Extract to read:

Just how bad is degradation?

Early Nissan Leafs suffered the worst degradation.

Data from FliptheFleet shows that 8-9-year-old Leafs have lost about 23% of capacity (about 2.6% per year). These cars have some of the earliest battery technology of the modern EV.

If a modern EV with 450 km lost 1% per year, then after 15 years, it would still have a range of 380 km.

How do I keep the battery in top condition?

If you are looking to maintain maximum value, the following is the best practice:

  • Keep charge between 20% and 80% (note does not apply to LFP batteries).
  • Only charge to 100% when making a long trip, preferably just before you leave.
  • Keep the vehicle in the shade if you are in a hot climate.
  • Charge little and often
    Rather than running the car down to 10%, then right up again, charge each day (regular top-ups). There is extensive research on this (see references), and this may be the best you can do.
  • Drive the car!
    There doesn’t seem to be a correlation between the number of km travelled and the battery’s state of health.

Research comparing batteries (after 2,000 cycles) with different charging routines found:

  • With 80% depth of discharge: 85% capacity left.
  • With 50% depth of discharge: 90% capacity left.

Why would I buy an EV if the battery wears out?

It’s a valid question.

  • Battery technology is rapidly improving
    Some more recent EVs (such as the Hyundai Kona or IONIQ) show very little degradation after 4-5 years (and counting). The next generation can be expected to be even better.
  • Battery second-life use and recycling are also evolving fast
    See more in the Nissan Leaf battery upgrade guide.
  • All new EVs offer a 7-8 year battery warranty
  • Even with a replacement battery, the Total Cost of Ownership of the EV may still be better than a combustion car. Consider that savings from petrol could be $3000-5000 per year.

So how to know the value of an EV?

Battery degradation complicates value. Why buy an old secondhand EV for $8,000 only to replace a battery for $10,000 a few years later?

EVs are new technology, and we are learning that the value of an older vehicle is defined by its battery. We’re also learning that an EV is not a direct equivalent of a combustion car.

Older cell phones had batteries that required a weekly charge. Yet we’ve learned to accept powerful smartphones that require charging every day.

Directions:
Carry on writing the piece on EV battery wear, starting right after its last sentence. The rows that come next are separate from the piece on EV battery wear.

Element and text location data:

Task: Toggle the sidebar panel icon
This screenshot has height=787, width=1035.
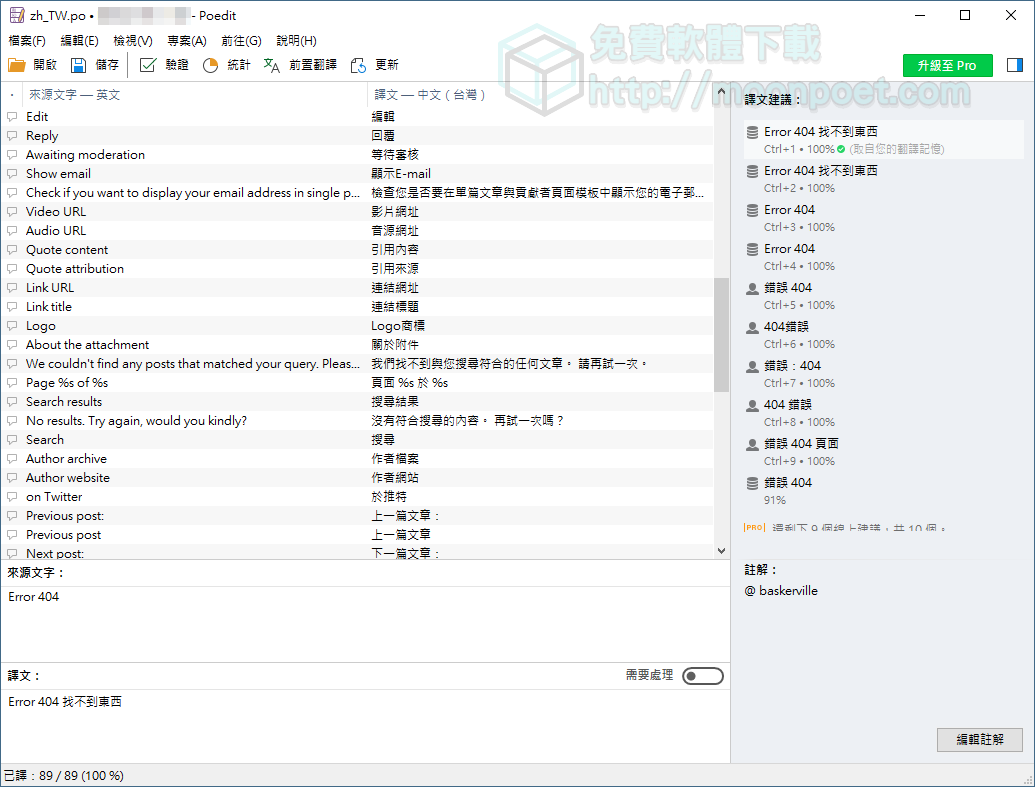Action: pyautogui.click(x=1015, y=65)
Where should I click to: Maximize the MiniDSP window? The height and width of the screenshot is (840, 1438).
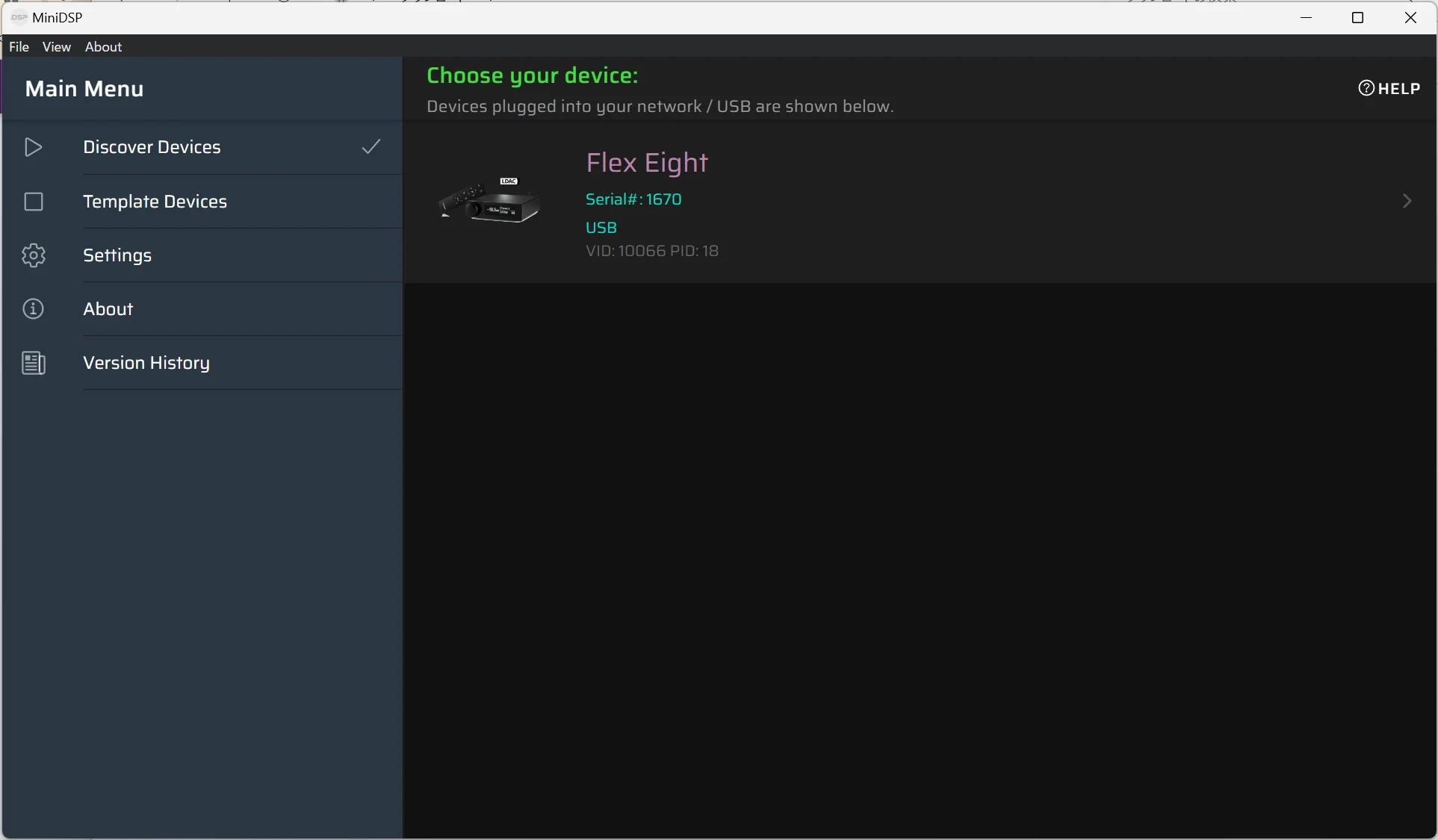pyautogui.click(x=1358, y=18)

Response to this task:
Are there different types of batteries in EVs?

Almost all EV batteries are lithium-ion, and different lithium-ion chemistries are named after their elements.

Each chemistry has pros and cons – some are more energy-dense (more power at lower volumes and weights), and others are more stable.

Common battery chemistries:

  • LMO – Lithium Manganese Oxide (LiMn2O4) — (used in early Nissan Leaf)
  • NMC – Lithium Nickel Manganese Cobalt Oxide (LiNiMnCoO2) — (used in later Nissan Leaf)
  • NCA – Lithium Nickel Cobalt Aluminum Oxide (LiNiCoAlO2) — (used in many Teslas)
  • LFP – Lithium Iron Phosphate (LiFePO4) — (used in some Teslas, BYD, and more).

LFP has become popular – it’s more tolerant of full-charge conditions. However, it has less energy density (i.e. you need a bigger and heavier battery to provide the same energy). It is also free of cobalt.

M3P is a newer chemistry from CATL that is also free of cobalt, and has increased energy density over existing LFP batteries. Not all manufacturers disclose battery chemistries.

Do EVs have 12-volt batteries?

Yes. They use 12-volt batteries to power systems (the head unit, dashboard, etc.) when the vehicle is not started. These batteries eventually need replacing, just like in a combustion car.

What is the risk of a battery fire?

An EV battery has a 0.0012% chance of catching fire (compared with a 0.1% chance of a combustion car catching fire – source).

However, battery fires do happen and burn much hotter than combustion vehicle fires.

What causes an EV battery to catch fire?

A thermal runaway process occurs when a battery cell short-circuits and heats uncontrollably.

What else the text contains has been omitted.